Une intégration harmonieuse dans toute structure suppose le respect de quelques fondamentaux :

  1. Un portage institutionnel affirmé : La direction, le service RH et l’encadrement doivent soutenir activement la démarche, en l’inscrivant dans le projet d’établissement.
  2. Une formation spécifique : Au-delà du vécu personnel, des modules de formation diplômante (ex : DU Pair-aidance à l’Université Lyon 2) et de supervision sont nécessaires pour garantir le professionnalisme et la sécurité des interventions.
  3. L’encadrement et la supervision régulière : Un espace de parole sécurisé, animé par un pair référent ou un psychologue superviseur, limite l’isolement professionnel et les risques d’épuisement.
  4. Clarification des rôles : Les missions, responsabilités et droits du pair-aidant doivent être précisément définis et communiqués à l’équipe entière. La confusion des genres est un risque fréquemment décrit dans les premières expérimentations (source : revue Sciences Sociales et Santé, 2022).
  5. Évaluation et adaptation continue : Les dispositifs gagnent à inclure un volet évaluation, permettant d’ajuster l’intervention aux besoins spécifiques des usagers et de la structure.

Les perspectives : vers une reconnaissance officielle et une généralisation possible ?

Plusieurs dynamiques récentes laissent présager une montée en puissance de la pair-aidance, au-delà des seuls établissements spécialisés. La Délégation Ministérielle à la Santé Mentale et à la Psychiatrie a réaffirmé ce cap dans son plan 2023-2028, visant « un minimum de 1000 postes de pair-aidants sur le territoire national d’ici 2028 » (source : Ministère de la Santé).

La reconnaissance de cette fonction passe aussi par la création d’un référentiel métier en cours d’élaboration et l’ouverture progressive de formations diplômantes dans plusieurs universités.

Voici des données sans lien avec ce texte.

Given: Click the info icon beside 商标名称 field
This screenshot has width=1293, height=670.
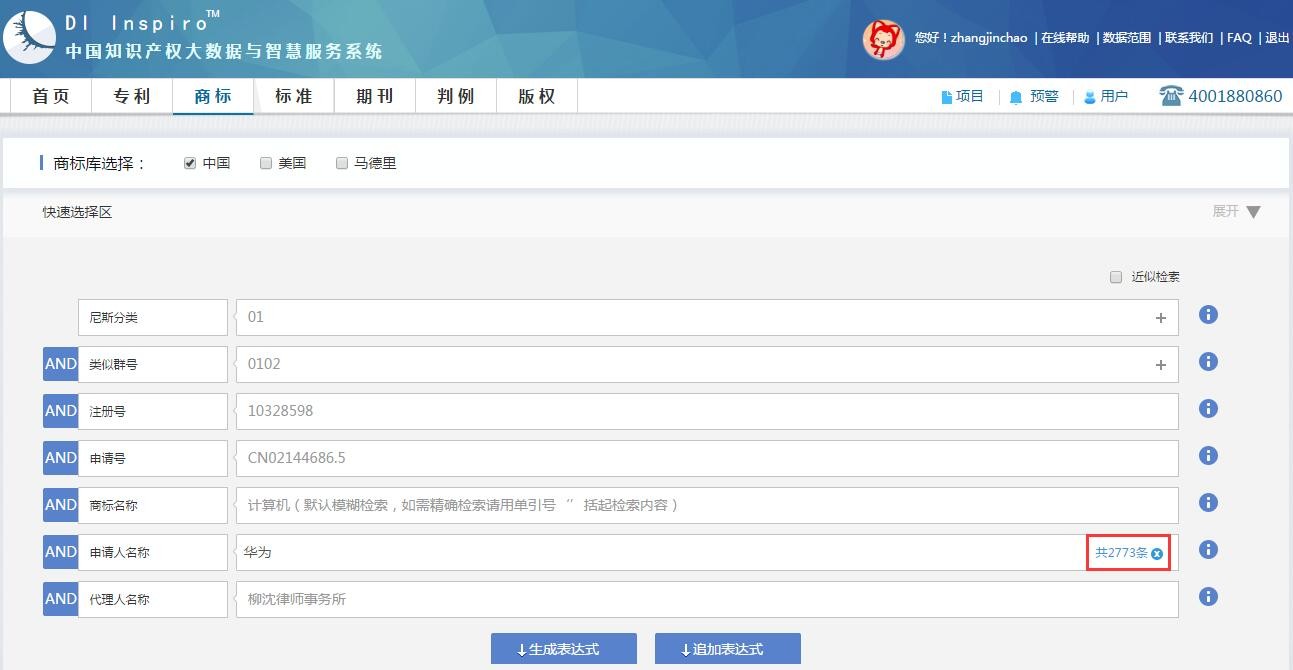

Toutefois, la grande hétérogénéité des structures de soins en France – de la grande clinique privée à la petite association rurale – invite à penser la pair-aidance comme un modèle adaptable et non imposé de façon uniforme. L’écoute du terrain et la co-construction avec les personnes concernées restent les clefs pour inscrire cette pratique dans la durée, et permettre à chaque structure de bénéficier de son potentiel transformateur.